** Opening RECORDS block **

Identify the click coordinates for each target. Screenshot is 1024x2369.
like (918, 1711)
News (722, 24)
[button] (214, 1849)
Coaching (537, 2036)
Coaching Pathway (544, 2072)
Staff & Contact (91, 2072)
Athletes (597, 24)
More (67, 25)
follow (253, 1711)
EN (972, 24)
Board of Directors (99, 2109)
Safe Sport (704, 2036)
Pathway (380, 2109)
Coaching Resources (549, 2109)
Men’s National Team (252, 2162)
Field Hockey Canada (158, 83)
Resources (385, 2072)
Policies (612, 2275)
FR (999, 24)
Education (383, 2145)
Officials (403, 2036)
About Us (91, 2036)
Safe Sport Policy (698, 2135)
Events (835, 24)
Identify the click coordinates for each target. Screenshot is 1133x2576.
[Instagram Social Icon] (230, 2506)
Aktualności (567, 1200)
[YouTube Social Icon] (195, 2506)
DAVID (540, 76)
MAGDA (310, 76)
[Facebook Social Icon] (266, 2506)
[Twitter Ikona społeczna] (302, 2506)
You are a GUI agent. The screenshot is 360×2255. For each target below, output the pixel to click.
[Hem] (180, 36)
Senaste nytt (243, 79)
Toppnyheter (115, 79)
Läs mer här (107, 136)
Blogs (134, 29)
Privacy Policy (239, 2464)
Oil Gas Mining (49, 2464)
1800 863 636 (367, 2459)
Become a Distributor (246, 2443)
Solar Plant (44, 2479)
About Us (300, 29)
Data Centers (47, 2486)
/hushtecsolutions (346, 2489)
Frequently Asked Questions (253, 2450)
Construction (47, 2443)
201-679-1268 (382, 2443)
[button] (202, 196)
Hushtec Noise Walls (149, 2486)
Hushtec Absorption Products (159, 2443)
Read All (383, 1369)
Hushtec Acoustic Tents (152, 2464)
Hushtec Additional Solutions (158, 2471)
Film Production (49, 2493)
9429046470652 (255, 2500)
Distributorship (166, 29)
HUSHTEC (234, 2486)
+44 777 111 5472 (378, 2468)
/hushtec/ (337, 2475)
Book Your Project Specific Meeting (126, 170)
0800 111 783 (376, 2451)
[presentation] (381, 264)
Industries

** Closing RECORDS block **

- WORK REQUEST -
Word for word, print the listing above once more.

- OUTPUT -
Identify the click coordinates for each target. Screenshot is 1024x2369.
like (918, 1711)
News (722, 24)
[button] (214, 1849)
Coaching (537, 2036)
Coaching Pathway (544, 2072)
Staff & Contact (91, 2072)
Athletes (597, 24)
More (67, 25)
follow (253, 1711)
EN (972, 24)
Board of Directors (99, 2109)
Safe Sport (704, 2036)
Pathway (380, 2109)
Coaching Resources (549, 2109)
Men’s National Team (252, 2162)
Field Hockey Canada (158, 83)
Resources (385, 2072)
Policies (612, 2275)
FR (999, 24)
Education (383, 2145)
Officials (403, 2036)
About Us (91, 2036)
Safe Sport Policy (698, 2135)
Events (835, 24)
Identify the click coordinates for each target. Screenshot is 1133x2576.
[Instagram Social Icon] (230, 2506)
Aktualności (567, 1200)
[YouTube Social Icon] (195, 2506)
DAVID (540, 76)
MAGDA (310, 76)
[Facebook Social Icon] (266, 2506)
[Twitter Ikona społeczna] (302, 2506)
You are a GUI agent. The screenshot is 360×2255. For each target below, output the pixel to click.
[Hem] (180, 36)
Senaste nytt (243, 79)
Toppnyheter (115, 79)
Läs mer här (107, 136)
Blogs (134, 29)
Privacy Policy (239, 2464)
Oil Gas Mining (49, 2464)
1800 863 636 (367, 2459)
Become a Distributor (246, 2443)
Solar Plant (44, 2479)
About Us (300, 29)
Data Centers (47, 2486)
/hushtecsolutions (346, 2489)
Frequently Asked Questions (253, 2450)
Construction (47, 2443)
201-679-1268 (382, 2443)
[button] (202, 196)
Hushtec Noise Walls (149, 2486)
Hushtec Absorption Products (159, 2443)
Read All (383, 1369)
Hushtec Acoustic Tents (152, 2464)
Hushtec Additional Solutions (158, 2471)
Film Production (49, 2493)
9429046470652 (255, 2500)
Distributorship (166, 29)
HUSHTEC (234, 2486)
+44 777 111 5472 (378, 2468)
/hushtec/ (337, 2475)
Book Your Project Specific Meeting (126, 170)
0800 111 783 (376, 2451)
[presentation] (381, 264)
Industries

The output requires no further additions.